Unlike other games in the Carcassonne series, this game revolves around the settlement of the New World.

== Gameplay ==
The game consists of a game board showing the United States East Coast, from Plymouth, Massachusetts in the north and Jamestown, Virginia in the south, as well as a series of tiles. Players must, on their turn, place a new tile adjacent to an existing tile or the game board, so that the features on the tile are contiguous. A player may also optionally place a follower on the board, as in Carcassonne, and claim one of their features. Followers may be either "shopkeepers" in the towns, "robbers" on trails, "trappers" on plains, or "farmers" on farms; however, players may not place a follower on a feature for which there is another follower (however, it is possible for features to be shared, if two separate features are later joined by new tiles).

When a town, trail, or farm is completed (towns when they are completely enclosed by town walls and surrounded by plains on all sides, trails when they form a closed loop or both ends terminate, and farms when the eight spaces surrounding the tile are occupied), scoring occurs. The player with the most followers on these features earns the full number of points; if there is a tie for the most, all tied players receive the full scoring value. Towns score two points per tile, and score two more points for each flag within the town boundaries. Trails score one point per tile, and two additional points for each trading post along the trail. Farms score 9 points, representing the tile itself and the eight surrounding ones. Thereafter, all the followers on the feature are removed from the board and given back to their owners.

Plains do not score until the end of the game; consequently any followers there must remain until the end of the game.

In addition, New World has a unique mechanic to the Carcassonne series, called the surveyors. Surveyors are moved after a feature is scored, moving one column towards the west each time. There are two surveyors in the game, and they must "keep pace" with each other: if one surveyor is further west of the other, the trailing surveyor must be moved to catch up to the leading one when the next feature is scored. When a feature is scored, if the follower claiming that feature is in the same column as a surveyor, the player gets four extra points, if the other surveyor is in the same column, the player will score four more points for a total possible bonus of 8 points. Furthermore, any followers, except those on plains, behind the trailing surveyor are removed from the board and returned to their owners.

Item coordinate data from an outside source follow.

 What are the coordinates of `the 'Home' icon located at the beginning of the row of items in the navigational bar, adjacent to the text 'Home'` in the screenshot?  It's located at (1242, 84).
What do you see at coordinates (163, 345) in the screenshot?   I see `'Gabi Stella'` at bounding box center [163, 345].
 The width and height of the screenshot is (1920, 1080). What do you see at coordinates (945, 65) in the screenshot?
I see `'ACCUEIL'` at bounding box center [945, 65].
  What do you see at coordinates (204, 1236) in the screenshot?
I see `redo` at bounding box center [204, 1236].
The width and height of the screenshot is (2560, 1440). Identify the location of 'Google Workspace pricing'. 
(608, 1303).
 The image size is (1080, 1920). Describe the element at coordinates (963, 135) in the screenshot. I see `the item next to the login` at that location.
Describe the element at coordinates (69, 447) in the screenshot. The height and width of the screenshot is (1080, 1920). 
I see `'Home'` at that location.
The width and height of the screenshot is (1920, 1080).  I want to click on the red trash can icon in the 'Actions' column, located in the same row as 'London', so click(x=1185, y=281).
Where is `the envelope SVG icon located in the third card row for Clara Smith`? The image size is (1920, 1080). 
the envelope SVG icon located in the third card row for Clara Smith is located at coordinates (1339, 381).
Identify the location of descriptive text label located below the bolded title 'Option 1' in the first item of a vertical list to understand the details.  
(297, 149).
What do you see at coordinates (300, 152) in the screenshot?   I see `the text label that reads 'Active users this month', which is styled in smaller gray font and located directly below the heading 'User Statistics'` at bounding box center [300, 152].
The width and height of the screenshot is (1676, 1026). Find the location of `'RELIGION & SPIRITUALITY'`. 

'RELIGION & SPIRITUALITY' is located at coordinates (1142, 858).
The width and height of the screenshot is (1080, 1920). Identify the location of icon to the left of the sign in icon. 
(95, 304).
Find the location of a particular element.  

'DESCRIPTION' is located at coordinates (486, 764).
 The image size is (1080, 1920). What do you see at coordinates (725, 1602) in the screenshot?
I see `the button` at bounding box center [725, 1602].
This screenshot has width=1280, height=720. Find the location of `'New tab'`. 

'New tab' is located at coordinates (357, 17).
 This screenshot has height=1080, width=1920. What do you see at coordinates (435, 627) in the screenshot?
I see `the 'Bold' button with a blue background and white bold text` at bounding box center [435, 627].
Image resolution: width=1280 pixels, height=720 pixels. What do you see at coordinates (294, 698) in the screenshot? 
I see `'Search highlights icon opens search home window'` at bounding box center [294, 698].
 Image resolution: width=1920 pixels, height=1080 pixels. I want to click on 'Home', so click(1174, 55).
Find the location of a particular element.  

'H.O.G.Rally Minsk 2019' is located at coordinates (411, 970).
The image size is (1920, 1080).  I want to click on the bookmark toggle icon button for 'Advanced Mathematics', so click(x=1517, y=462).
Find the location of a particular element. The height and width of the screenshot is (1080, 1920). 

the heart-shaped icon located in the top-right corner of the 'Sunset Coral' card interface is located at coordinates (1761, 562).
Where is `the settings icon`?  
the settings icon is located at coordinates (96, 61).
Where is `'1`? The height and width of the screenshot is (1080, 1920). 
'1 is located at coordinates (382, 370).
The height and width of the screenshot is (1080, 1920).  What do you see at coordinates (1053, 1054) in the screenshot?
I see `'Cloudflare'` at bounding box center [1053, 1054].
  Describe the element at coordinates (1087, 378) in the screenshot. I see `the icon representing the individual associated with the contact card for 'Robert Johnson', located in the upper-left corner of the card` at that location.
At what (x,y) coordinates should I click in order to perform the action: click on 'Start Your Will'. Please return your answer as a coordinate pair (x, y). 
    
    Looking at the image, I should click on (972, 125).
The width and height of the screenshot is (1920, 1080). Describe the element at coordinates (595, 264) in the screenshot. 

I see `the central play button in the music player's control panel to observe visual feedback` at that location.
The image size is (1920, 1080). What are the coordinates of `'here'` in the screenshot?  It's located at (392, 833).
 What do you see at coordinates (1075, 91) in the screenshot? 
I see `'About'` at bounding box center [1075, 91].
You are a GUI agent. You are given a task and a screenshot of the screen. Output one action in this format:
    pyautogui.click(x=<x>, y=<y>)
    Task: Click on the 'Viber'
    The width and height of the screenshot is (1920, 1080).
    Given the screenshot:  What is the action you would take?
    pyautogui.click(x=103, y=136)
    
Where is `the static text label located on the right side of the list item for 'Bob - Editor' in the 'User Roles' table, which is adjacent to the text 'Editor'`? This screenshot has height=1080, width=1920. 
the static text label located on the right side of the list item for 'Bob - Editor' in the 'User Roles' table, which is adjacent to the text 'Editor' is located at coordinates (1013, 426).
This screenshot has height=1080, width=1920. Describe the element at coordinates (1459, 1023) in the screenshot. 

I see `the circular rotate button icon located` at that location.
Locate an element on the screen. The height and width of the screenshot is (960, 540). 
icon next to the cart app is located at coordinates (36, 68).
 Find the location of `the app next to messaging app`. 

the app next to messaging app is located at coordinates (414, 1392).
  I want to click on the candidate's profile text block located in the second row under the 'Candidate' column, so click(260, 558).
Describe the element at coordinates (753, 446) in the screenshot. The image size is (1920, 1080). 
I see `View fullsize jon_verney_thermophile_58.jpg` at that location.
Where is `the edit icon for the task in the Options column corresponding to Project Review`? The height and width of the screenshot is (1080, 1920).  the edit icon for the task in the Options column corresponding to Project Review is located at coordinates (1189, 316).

When all the tiles are placed (and any completed features caused by the placement of the last tile are scored), the game ends. The surveyors are removed from the board, and any remaining incomplete features are scored. Trails score as if they were completed, while towns score one point per tile, with one point per flag in each city. Farms score one point for the farm tile and one point per surrounding tile. Finally, plains are scored. Plains score one point for each animal shown in the tiles making up the plain.

The winner is the player with the most points.